#### [DOCUMENT SECTION]

● ● ● ●

Closed ersin-erdal closed 2 years ago
I'm hoping we have the necessary date fields in the alerts-as-data indices to make these queries:
The rule registry already provides a RuleDataClient with a getReader()
function that returns a search()
function that takes a query. The search is pre-scoped to the alerts as data indices associated with the rule data client. I would like to find a way to expose this search function to the alerting framework so we don't have to recreate the logic of figuring out what index name to search for a specific rule type. Then we could have some query builder functions to build specific queries to be passed into the search function. WDYT of this approach @ersin-erdal @mikecote
It looks like the @timestamp
for an alert document is set/updated to the task.startedAt
time each time it is written out. So new alerts will set @timestamp: task.startedAt
and then if the alert is active in the next run (ongoing), the @timestamp
will get updated.
New alerts set kibana.alert.start
to the @timestamp
value.
Ongoing alerts keep the kibana.alert.start
field the same
Recovered alerts set a kibana.alert.end
to the @timestamp
value
With this combination of timestamps, I think we have enough to query for what we need.
I think for the previous run, this should be pretty straightfoward.
For an arbitrary time range, we should be able to query the @timestamp
using that range to get all alerts created/updated during that time range. Then based on the kibana.alert.start
time, we can determine whether the alert was new or ongoing during that time range. Using the kibana.alert.end
time, we can determine whether the alert recovered during that time range.
Does that align with the requirements?
The rule registry already provides a RuleDataClient with a
getReader()
function that returns asearch()
function that takes a query. The search is pre-scoped to the alerts as data indices associated with the rule data client. I would like to find a way to expose this search function to the alerting framework so we don't have to recreate the logic of figuring out what index name to search for a specific rule type. Then we could have some query builder functions to build specific queries to be passed into the search function. WDYT of this approach @ersin-erdal @mikecote
I'm good with whatever is simple. When the FAAD is in place, we'll be removing this code so whatever is easier will help us. In regards to finding a way to expose this searching to the framework, I'll post my idea but don't feel obligated to use it:
getSummarizedAlerts(startTime, endTime)
)kibana.alert.start
within the rangekibana.alert.start
before the startTime and no value for kibana.alert.end
kibana.alert.end
within the rangeFor an arbitrary time range, we should be able to query the
@timestamp
using that range to get all alerts created/updated during that time range. Then based on thekibana.alert.start
time, we can determine whether the alert was new or ongoing during that time range. Using thekibana.alert.end
time, we can determine whether the alert recovered during that time range.Does that align with the requirements?
Makes sense to me, it matches the mental model I have.
Should we think about capping the data? e.g. Don't report more than 2000 alerts. if yes, we also need to return the real number of alerts.
With the alert circuit breaker in place which defaults to 1000, I believe the most we should return should be 1000 new/active and 1000 recovered.
@ersin-erdal I wasn't thinking about the query per time range, which can return many more alerts.
Right now, I'm querying based on time range and then splitting up the results into new/ongoing/recovered. If we're capping the number of results returned but still want the actual number of new/ongoing/recovered, we would have to push the condition to ES via a scripted query. Are we ok with scripted queries? They tend to be less performant.

● ● ● ●

[Text and element-pointing records]

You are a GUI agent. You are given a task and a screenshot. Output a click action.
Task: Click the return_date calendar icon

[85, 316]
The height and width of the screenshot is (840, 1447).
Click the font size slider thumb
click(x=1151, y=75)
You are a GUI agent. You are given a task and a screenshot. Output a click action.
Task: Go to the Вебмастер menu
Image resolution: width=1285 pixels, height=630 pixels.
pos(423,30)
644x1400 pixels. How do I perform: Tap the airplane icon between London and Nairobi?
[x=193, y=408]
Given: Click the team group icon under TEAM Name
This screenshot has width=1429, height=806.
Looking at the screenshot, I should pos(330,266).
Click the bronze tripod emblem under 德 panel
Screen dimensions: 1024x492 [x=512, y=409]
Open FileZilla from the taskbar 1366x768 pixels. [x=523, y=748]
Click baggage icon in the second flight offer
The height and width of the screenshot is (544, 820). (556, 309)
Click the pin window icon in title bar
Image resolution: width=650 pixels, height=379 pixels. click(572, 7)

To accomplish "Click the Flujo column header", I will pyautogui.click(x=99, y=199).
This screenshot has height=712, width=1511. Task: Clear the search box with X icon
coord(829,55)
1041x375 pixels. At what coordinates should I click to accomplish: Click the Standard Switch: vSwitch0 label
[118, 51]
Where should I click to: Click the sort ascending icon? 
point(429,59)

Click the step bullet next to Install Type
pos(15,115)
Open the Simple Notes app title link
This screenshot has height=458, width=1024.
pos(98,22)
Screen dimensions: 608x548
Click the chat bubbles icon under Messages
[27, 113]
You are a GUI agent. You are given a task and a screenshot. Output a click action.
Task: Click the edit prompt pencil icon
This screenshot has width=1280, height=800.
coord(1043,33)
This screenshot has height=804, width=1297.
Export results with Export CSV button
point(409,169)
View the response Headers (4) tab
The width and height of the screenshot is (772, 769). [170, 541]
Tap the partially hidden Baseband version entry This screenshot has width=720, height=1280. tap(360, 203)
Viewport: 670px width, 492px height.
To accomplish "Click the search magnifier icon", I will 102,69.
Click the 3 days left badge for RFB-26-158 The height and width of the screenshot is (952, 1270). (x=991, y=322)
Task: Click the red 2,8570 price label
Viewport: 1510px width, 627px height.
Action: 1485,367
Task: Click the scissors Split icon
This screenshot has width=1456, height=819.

● ● ● ●

#### [THE EXERCISE]
Please answer these questions about the thread:
1. Which field do new alerts set to the @timestamp value?
2. What is the default for the alert circuit breaker?
3. What drawback of scripted queries does the thread mention?
You won't need the records for this.

#### [ANSWER FOR THIS EXERCISE]
1. kibana.alert.start
2. 1000
3. They tend to be less performant.